The Occupational Safety and Health Administration (OSHA) cited Belle Glade, Florida, farm labor contractor McNeill Labor Management Inc. in the heatstroke death of a migrant sugar cane farmworker, the agency announced April 15. Because there’s no federal standard for heat exposures or heat illness prevention and the agency cites employers under the General Duty Clause (§5(a)(1)) of the Occupational Safety and Health Act, proposed penalties are just $27,655.
The 26-year-old worker, hired by the farm labor contractor under the federal H-2A program for temporary or seasonal nonimmigrant workers, traveled from Mexico to South Florida for a job on a sugar cane farm near Loxahatchee, Florida. The worker suffered fatal heat-related injuries while working in an open field as the heat index reached 97 degrees.
OSHA investigators determined that the contractor could have prevented the worker’s death by implementing work safety rules to protect workers from heat-related hazards, including an effective plan to help workers acclimate to weather conditions.
Investigators learned that the worker, sitting atop stacks of sugar cane on a trailer as he tossed them to the ground for planting, began experiencing symptoms consistent with heat-related illness and complained of not feeling well. He soon collapsed.

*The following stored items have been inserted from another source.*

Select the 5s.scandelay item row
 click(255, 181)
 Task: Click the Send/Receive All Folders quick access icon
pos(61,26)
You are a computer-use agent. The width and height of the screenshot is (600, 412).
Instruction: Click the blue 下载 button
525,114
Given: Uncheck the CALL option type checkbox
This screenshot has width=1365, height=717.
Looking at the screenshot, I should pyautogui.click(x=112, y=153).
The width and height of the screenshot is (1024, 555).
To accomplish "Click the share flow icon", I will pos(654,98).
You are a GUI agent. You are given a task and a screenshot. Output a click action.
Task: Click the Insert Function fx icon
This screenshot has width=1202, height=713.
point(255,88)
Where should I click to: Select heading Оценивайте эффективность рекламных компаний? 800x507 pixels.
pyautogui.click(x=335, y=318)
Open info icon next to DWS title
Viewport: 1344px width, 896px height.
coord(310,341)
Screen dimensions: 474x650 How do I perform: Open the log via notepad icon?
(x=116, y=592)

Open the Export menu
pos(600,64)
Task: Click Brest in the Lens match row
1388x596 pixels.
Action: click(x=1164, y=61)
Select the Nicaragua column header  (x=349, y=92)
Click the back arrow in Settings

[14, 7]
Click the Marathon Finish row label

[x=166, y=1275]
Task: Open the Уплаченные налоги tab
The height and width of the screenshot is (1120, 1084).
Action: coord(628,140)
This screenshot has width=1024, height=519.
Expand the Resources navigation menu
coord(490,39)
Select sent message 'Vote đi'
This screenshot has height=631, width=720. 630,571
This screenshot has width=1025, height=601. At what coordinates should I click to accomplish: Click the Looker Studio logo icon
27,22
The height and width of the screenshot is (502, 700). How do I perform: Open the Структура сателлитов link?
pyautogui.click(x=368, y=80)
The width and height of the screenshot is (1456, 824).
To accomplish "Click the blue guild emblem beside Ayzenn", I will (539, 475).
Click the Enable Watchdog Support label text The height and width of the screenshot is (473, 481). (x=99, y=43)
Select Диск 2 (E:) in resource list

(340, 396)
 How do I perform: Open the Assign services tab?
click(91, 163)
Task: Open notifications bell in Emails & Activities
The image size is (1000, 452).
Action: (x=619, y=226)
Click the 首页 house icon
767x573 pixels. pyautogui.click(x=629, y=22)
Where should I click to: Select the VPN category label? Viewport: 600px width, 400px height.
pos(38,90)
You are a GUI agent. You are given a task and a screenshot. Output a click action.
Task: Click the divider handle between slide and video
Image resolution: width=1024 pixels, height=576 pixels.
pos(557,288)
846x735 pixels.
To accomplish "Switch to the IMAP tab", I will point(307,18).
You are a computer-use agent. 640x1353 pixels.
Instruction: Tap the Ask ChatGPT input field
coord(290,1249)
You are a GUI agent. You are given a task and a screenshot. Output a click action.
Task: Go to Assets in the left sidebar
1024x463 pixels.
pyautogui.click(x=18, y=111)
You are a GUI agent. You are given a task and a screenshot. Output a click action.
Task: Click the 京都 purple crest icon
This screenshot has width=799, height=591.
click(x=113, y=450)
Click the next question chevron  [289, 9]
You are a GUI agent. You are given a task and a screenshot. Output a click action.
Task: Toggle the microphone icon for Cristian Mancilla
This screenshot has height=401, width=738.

The field where he worked is about an hour west of West Palm Beach, 20 minutes from the closest road, and 22 miles from the hospital where he was transported and where he later died from heatstroke.
OSHA cited McNeill Labor with one serious violation of the General Duty Clause for exposing workers to hazards associated with high ambient heat while working in direct sunlight. Federal investigators also found that the employer didn’t report the worker’s hospitalization or eventual death.
“This young man’s life ended on his first day on the job because his employer did not fulfill its duty to protect employees from heat exposure, a known and increasingly dangerous hazard,” Condell Eastmond, OSHA’s Fort Lauderdale, Florida, area office director, said in a statement. “Had McNeill Labor Management made sure its workers were given time to acclimate to working in brutally high temperatures with required rest breaks, the worker might not have suffered a fatal injury.”
In 2021, OSHA issued an advance notice of proposed rulemaking for heat injury and illness prevention in outdoor and indoor work settings, asking stakeholders for input on 114 questions about a possible standard. The agency completed a Small Business Regulatory Enforcement Fairness Act (SBREFA) review of the rulemaking last year and is analyzing the findings.
Kansas roofer facing $233K OSHA fine for fall hazards
Triple A Built LLC, a Wellsville, Kansas, roofing contractor, faces $233,210 in OSHA penalties for exposing workers to fall hazards at Missouri worksites, the agency announced April 12. OSHA compliance safety and health officers (CSHOs) observed employees of Triple A Built in Peculiar and Blue Springs, Missouri, doing framing work without required fall and eye protection.
OSHA initiated inspections under its National Emphasis Program (NEP) for falls and regional emphasis program (REP) on falls, scaffolds, and electrocutions from overhead power lines in construction. OSHA’s fall protection NEP authorizes CSHOs to make “self-referrals” if they observe fall hazards during their normal travels.
The agency cited the employer with six instance-by-instance repeat violations for a lack of fall protection and two repeat violations for not providing workers using powered nail guns with eye and face protection. The agency cited Triple A Built for similar violations in 2021.
Falls from heights are one of the construction industry’s “fatal four” occupational safety hazards, along with caught-in/-between, electrocution, and struck-by hazards. Last fall, OSHA announced that the agency’s construction industry fall protection standard has remained its most cited standard for 13 years. The construction eye and face protection standard was the ninth most cited standard in fiscal year (FY) 2023. “OSHA repeatedly finds residential construction contractors like Triple A Built ignoring federal regulations designed to protect workers from debilitating or deadly fall hazards,” Gladys Keino, OSHA’s acting Kansas City, Missouri, area office director, said in a statement.